§ **Extracted text**
++++
Cheer Up! New Drug May Treat Depression in Just a Few Hours
In a world where we can find the nearest Starbucks in a matter of seconds and book a flight to Paris in five minutes, it’s no wonder there’s now a drug that might treat depression in just a few hours.
Scientists at Northwestern University say GLYX-13 can help treat symptoms of depression in patients who don’t respond to traditional antidepressant medications. Though the drug, administered through an intravenous infusion, won’t hit the market until at least 2016, Dr. Joseph Moskal and colleagues are currently running clinical trials to test its effectiveness.
Why It Matters
More than three million American adults suffer from depression, a mood disorder that often involves sadness, insomnia, weight loss or gain, and fatigue. But up to two thirds of depressed patients don’t see any results with the antidepressants currently on the market . That’s where GLYX-13 comes in.
++++
§ **Input data**
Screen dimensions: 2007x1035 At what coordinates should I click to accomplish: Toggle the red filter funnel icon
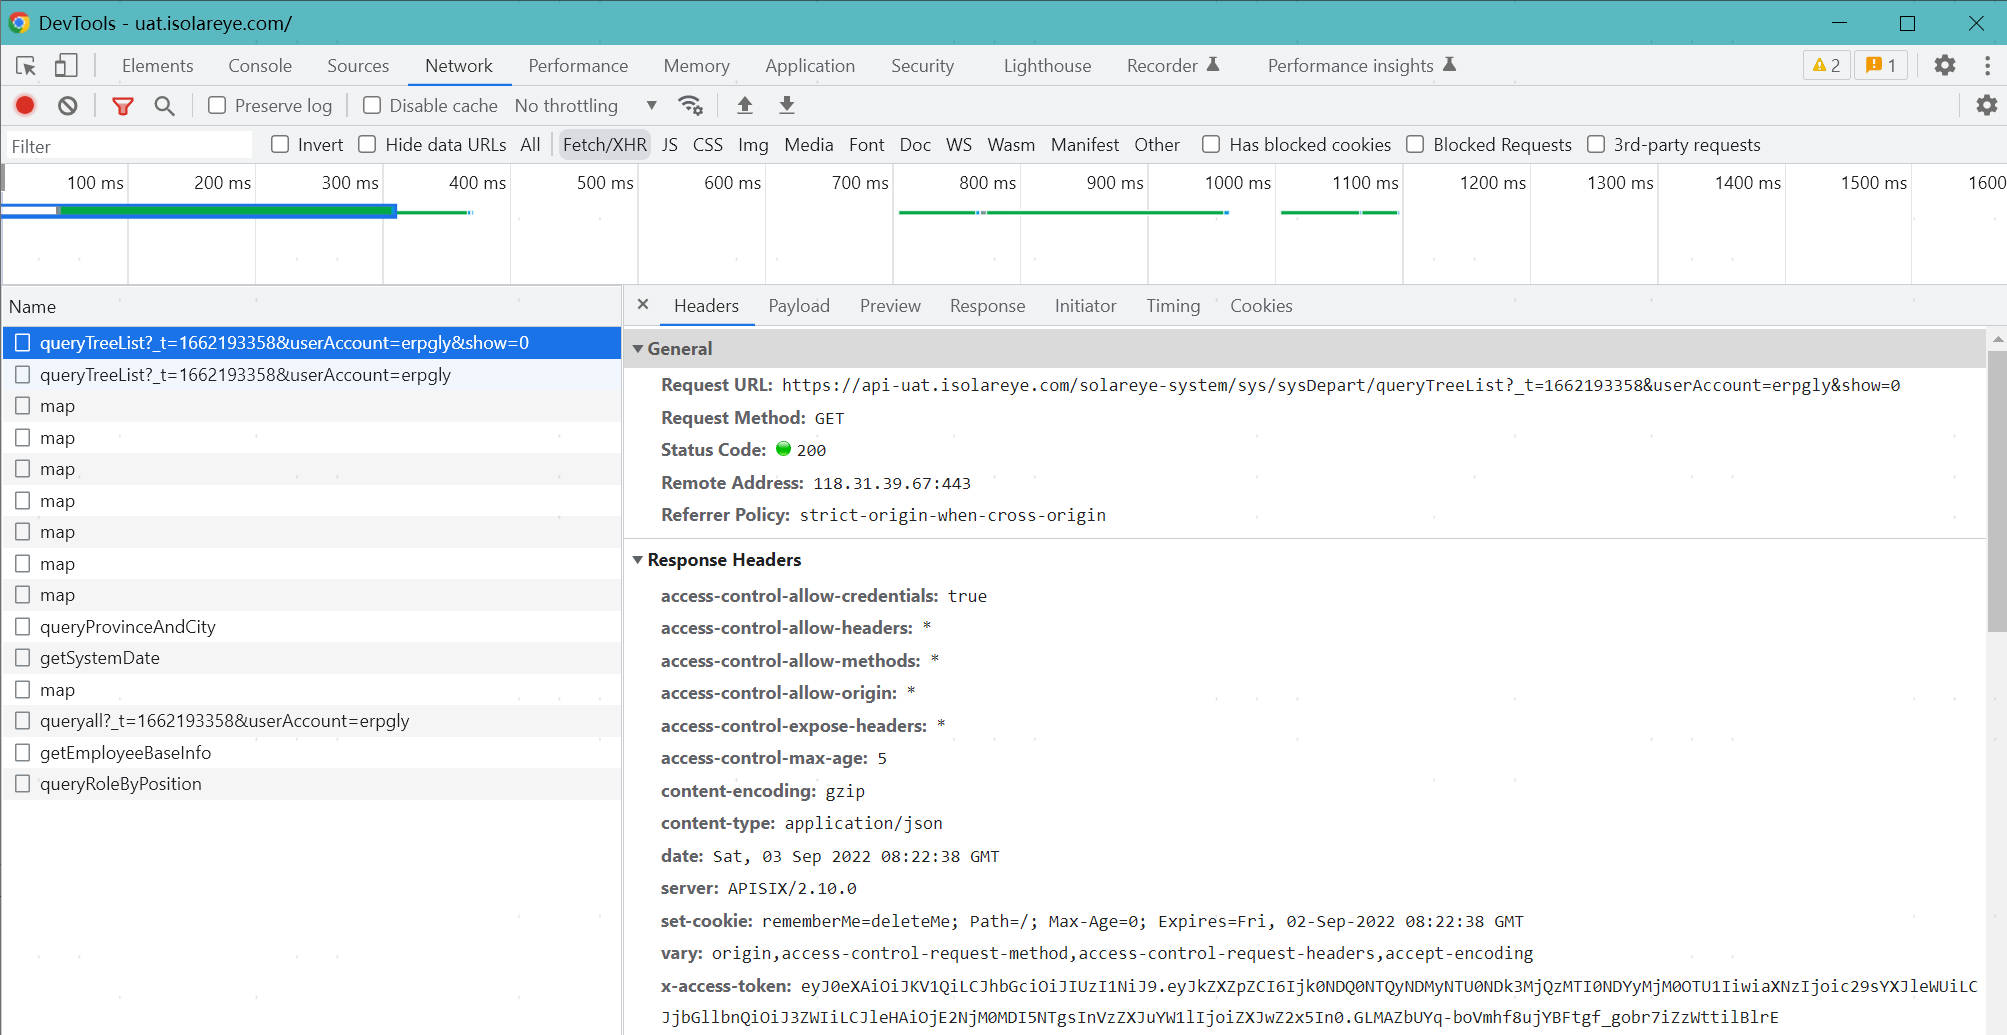coord(122,105)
++++
§ **Problems to solve**
a: Please answer these questions about the article on the depression drug GLYX-13, one per line:
(i) At which university do the scientists behind the claims about GLYX-13 work?
(ii) How is the drug given to patients?
(iii) How many American adults suffer from depression, according to the article?
b: Carry on the article about the depression drug GLYX-13, starting right after its final sentence.

§ **Outputs in order**
a:
(i) Northwestern University
(ii) Through an intravenous infusion
(iii) More than three million

b:
Other than its space-age name, GLYX-13 differs from most antidepressants currently on the market in several ways. Many antidepressants regulate the amount of serotonin, norepinephrine, and dopamine in the brain, but GLYX-13 targets receptors for a chemical called NMDA, which controls learning and memory. And while it takes at least two weeks to see results with most antidepressants, GLYX-13 treats symptoms of depression in a number of hours. The drug works pretty much the same way as a current depression drug called ketamine, which also blocks NMDA action, but supposedly without the negative side effects such as hallucinations and symptoms associated with schizophrenia.
Moskal, professor of biomedical engineering at Northwestern University and founder and Chief Science Officer of the pharmaceutical company Naurex, says GLYX-13 will be especially helpful in cases of rapid-onset depression. So, for example, the drug might be effective when someone wakes up and has serious suicidal thoughts. Moskal is hopeful, too, that the drug may eventually help treat other neurological issues, such as schizophrenia, bipolar disorder, and Alzheimer’s disease.
Is It Legit?
Most people who take antidepressants are used to popping pills. But GLYX-13 will be available through an intravenous infusion that a medical professional administers. Ultimately Moskal hopes to create similar versions of the drug that can be taken orally as well as technologies to help people use the IV infusion at home.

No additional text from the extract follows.